Recommandation about logging apps #368

anthonycorbacho · 2022-05-06T08:34:00Z

anthonycorbacho
May 6, 2022

Hello 👋

I really enjoy referencing this application and learning a lot about how your define layers (handler, domain, dependency).
One question remained and I would love to get your opinion about logging.

I saw there is simple logs in the wtf application (HTTP package and other places) but I don't see much definition or guideline regarding the actual business logic (root + dependencies layer).
Do you have any recommendations? or maybe a blog post that I have missed from https://www.gobeyond.dev ?

Thank you.

benbjohnson · 2022-05-06T13:47:43Z

benbjohnson
May 6, 2022
Maintainer

Hi @anthonycorbacho. Good question. Logging is an area where I still don't feel like I have great rules for what should or shouldn't be done. I'll try to give you a rough cut of where I stand though.
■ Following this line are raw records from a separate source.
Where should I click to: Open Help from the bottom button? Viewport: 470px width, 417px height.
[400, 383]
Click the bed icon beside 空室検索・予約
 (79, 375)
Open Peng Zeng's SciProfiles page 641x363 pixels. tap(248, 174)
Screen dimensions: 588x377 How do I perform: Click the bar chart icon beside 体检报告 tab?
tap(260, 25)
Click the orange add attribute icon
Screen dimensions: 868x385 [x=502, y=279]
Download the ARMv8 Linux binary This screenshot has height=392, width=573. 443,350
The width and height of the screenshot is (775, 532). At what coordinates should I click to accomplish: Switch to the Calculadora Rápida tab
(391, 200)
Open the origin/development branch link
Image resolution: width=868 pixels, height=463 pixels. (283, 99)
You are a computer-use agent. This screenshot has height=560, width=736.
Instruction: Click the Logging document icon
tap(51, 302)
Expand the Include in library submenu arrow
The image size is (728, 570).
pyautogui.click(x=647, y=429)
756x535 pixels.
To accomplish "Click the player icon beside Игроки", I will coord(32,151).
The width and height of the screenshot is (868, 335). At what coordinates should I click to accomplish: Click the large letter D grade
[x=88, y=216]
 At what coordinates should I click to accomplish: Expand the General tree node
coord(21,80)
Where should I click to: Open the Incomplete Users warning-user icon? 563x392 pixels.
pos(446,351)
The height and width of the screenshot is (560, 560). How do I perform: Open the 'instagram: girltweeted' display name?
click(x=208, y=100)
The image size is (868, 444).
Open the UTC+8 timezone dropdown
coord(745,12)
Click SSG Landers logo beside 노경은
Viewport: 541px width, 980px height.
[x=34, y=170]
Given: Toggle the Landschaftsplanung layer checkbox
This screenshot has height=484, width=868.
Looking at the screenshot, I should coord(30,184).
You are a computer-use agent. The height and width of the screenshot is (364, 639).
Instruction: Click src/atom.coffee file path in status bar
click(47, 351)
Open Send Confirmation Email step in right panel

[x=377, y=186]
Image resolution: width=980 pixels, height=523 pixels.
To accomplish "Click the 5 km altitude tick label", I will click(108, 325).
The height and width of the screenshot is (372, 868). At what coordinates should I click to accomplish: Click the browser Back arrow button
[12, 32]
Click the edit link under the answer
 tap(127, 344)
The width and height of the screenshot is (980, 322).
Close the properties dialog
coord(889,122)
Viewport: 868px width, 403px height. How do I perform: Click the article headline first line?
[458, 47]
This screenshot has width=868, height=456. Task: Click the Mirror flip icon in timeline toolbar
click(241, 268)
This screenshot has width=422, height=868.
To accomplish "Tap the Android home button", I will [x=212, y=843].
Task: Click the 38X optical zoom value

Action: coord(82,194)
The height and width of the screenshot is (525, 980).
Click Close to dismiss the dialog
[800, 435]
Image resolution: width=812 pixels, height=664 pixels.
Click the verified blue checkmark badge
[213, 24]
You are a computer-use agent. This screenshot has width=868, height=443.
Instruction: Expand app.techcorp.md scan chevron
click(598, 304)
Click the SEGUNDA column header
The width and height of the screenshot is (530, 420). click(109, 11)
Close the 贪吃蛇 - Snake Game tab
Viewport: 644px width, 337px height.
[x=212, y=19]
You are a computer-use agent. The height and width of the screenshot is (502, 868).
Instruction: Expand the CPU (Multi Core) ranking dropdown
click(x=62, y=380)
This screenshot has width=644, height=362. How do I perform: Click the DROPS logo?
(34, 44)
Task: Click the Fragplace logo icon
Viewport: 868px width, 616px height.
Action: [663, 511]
I generally stick with the global log package. I've tried JSON-formatted logs and scoped logs and zap loggers but they're usually overkill. I'm not typically parsing my logs—I'm just looking at them when something goes wrong.

I've previously just logged when things go wrong and used metrics to track progress for things that go right (and wrong actually). However, it's a lot easier to just peek at logs so I've started logging when things are successful too. For example, Litestream previously just logged errors but recently I changed it so Litestream logs whenever a WAL segment is uploaded. It lets users see that Litestream is actually doing something and it helps track down issues later since I have a better timeline.

I feel like it mostly comes down to trial-and-error. Add logging when you think it'll be useful and remove it when it's not. Logging isn't for detecting issues so it's not a big deal if you have a lot of logs. If you need to detect or report issues then you should use metrics for that.

I hope that helped. Let me know if you have any specific questions about it and I'll try to follow up.

0 replies

anthonycorbacho · 2022-05-09T00:55:01Z

anthonycorbacho
May 9, 2022
Author

Hi @benbjohnson

Thank you for your nice answer, I am in the same pickle, I am using telemetry (tracing, metrics, and log).
While those 2 are pretty simple to "standardize", I found out there is no common way to define a useful way to log in to our system.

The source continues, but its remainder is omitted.